2. The method of claim 1, wherein XMT-1535 comprises a variable heavy chain comprising the amino acid sequence of SEQ ID NO: 3 and a variable light chain comprising the amino acid sequence of SEQ ID NO: 4.

3. The method claim 1, wherein XMT-1535 comprises a heavy chain comprising the amino acid sequence of SEQ ID NO: 1 and a light chain comprising the amino acid sequence of SEQ ID NO: 2.

4. The method of claim 1, wherein the conjugate dose is about 20 mg/m2.

5. The method of claim 1, wherein the conjugate dose is about 25 mg/m2.

6. The method of claim 1, wherein the conjugate dose is about 30 mg/m2.

7. The method of claim 1, wherein the conjugate dose is about 36 mg/m2.

8. The method of claim 4, wherein the conjugate dose of about 20 mg/m2 is capped at BSA 2.2 m2.

9. The method of claim 5, wherein the conjugate dose of about 25 mg/m2 is capped at BSA 2.2 m2.

10. The method of claim 6, wherein the conjugate dose of about 30 mg/m2 is capped at BSA 2.2 m2.

11. The method of claim 7, wherein the conjugate dose of about 36 mg/m2 is capped at BSA 2.2 m2.

12. The method of claim 1, wherein the conjugate dose is administered at a maximum of about 80 mg.

13. The method of claim 1, wherein the ovarian cancer is high grade serous ovarian cancer.

14. The method of claim 13, wherein the high grade serous ovarian cancer is fallopian tube cancer or primary peritoneal cancer.

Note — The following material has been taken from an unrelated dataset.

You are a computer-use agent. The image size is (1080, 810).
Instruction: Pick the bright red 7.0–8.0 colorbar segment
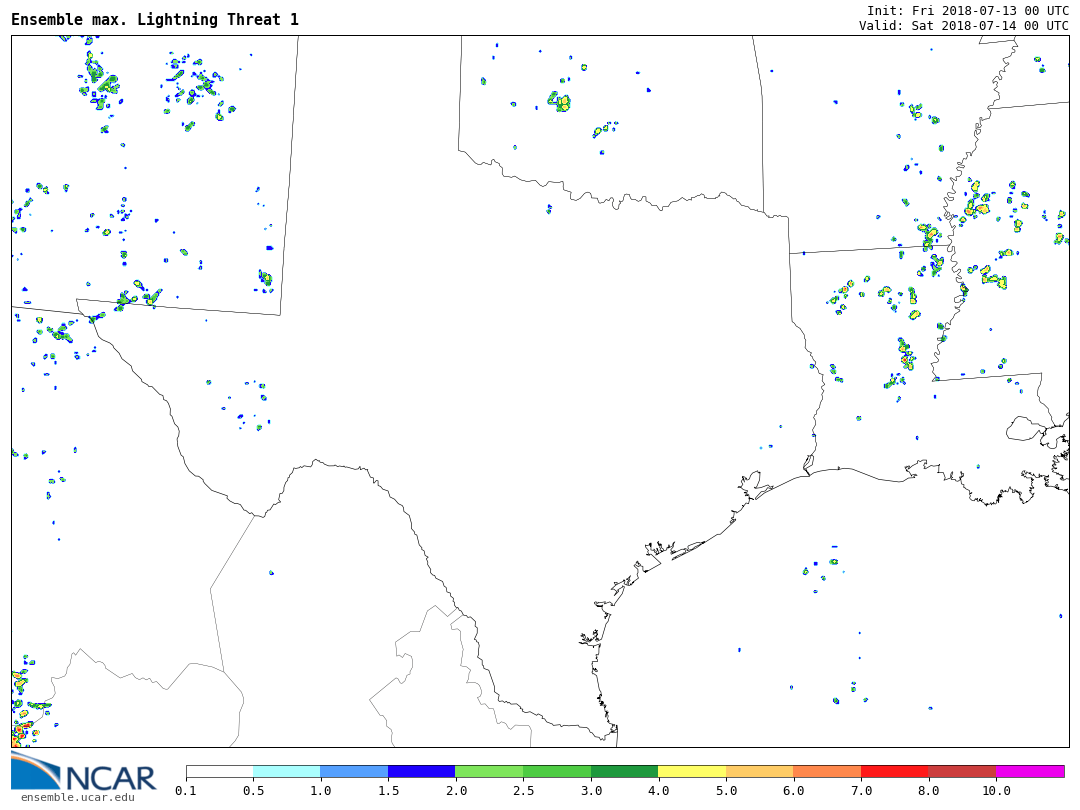pyautogui.click(x=894, y=771)
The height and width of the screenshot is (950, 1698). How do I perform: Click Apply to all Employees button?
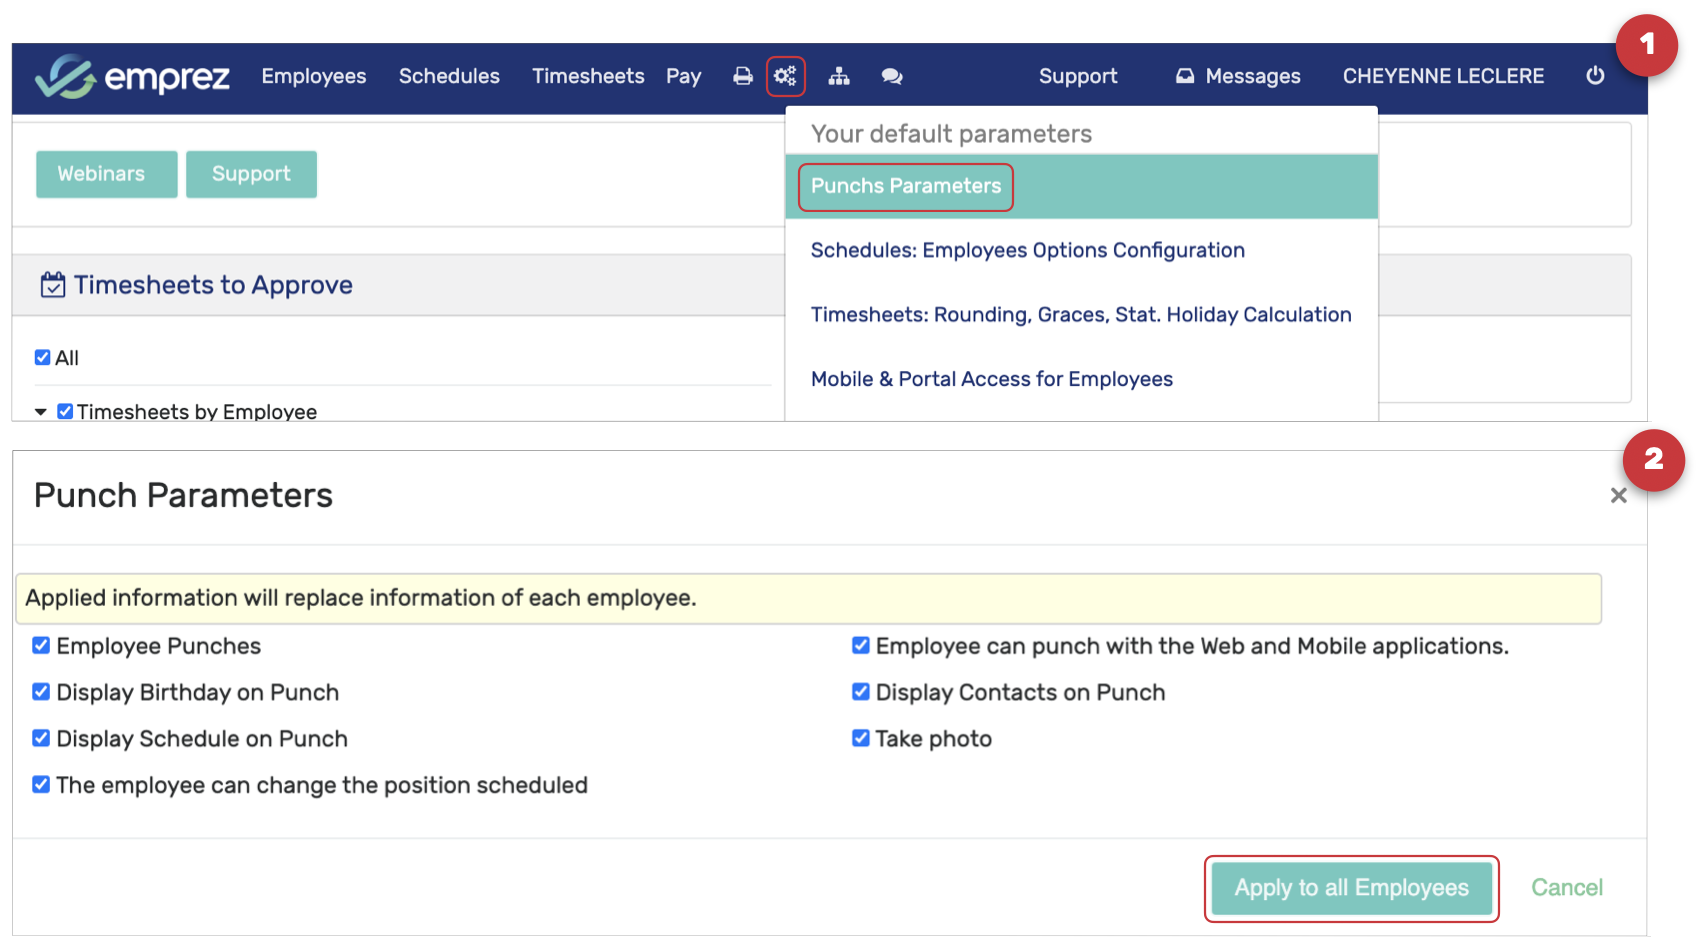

15. The method of claim 1, wherein the subject is administered the NaPi2b-targeted antibody polymer-drug conjugate on the first day of treatment and every four weeks thereafter for up to 18 cycles.

16. The method of claim 1, wherein the subject has received treatment with 4 to 8 cycles of platinum-based chemotherapy with no evidence of disease (ned)/complete response (cr)/partial response (pr)/ or stable disease (sd) as best response.

17. The method of claim 1, wherein the subject has stable disease as best response to their most recent platinum-based regimen.

18. The method of claim 1, wherein the subject experiences reduced and/or no progression of the ovarian cancer following treatment with the NaPi2b-targeted antibody polymer-drug conjugate relative to treatment with placebo.

19. The method of claim 1, wherein the subject experiences improved progression-free survival following treatment with the NaPi2b-targeted antibody polymer-drug conjugate relative to treatment with placebo.

20. The method of claim 1, wherein PHF has a molecular weight ranging from about 5 kDa to about 10 kDa, m is an integer from 30 to about 35, m1 is an integer from 8 to about 10, m2 is an integer from 2 to about 5, m3a is an integer from 0 to about 1, m3b is an integer from 1 to about 2, the sum of m3a and m3b ranges from 1 and about 4, and m5 is an integer from about 3 to about 4.

21. The method of claim 1, wherein the ratio between m2 and XMT-1535 is about 16:1 to 10:1.

22. The method of claim 19, wherein the ratio between m2 and XMT-1535 is about 12:1 to 8:1.

23. The method of claim 19, wherein the ratio between m2 and XMT-1535 is about 10:1.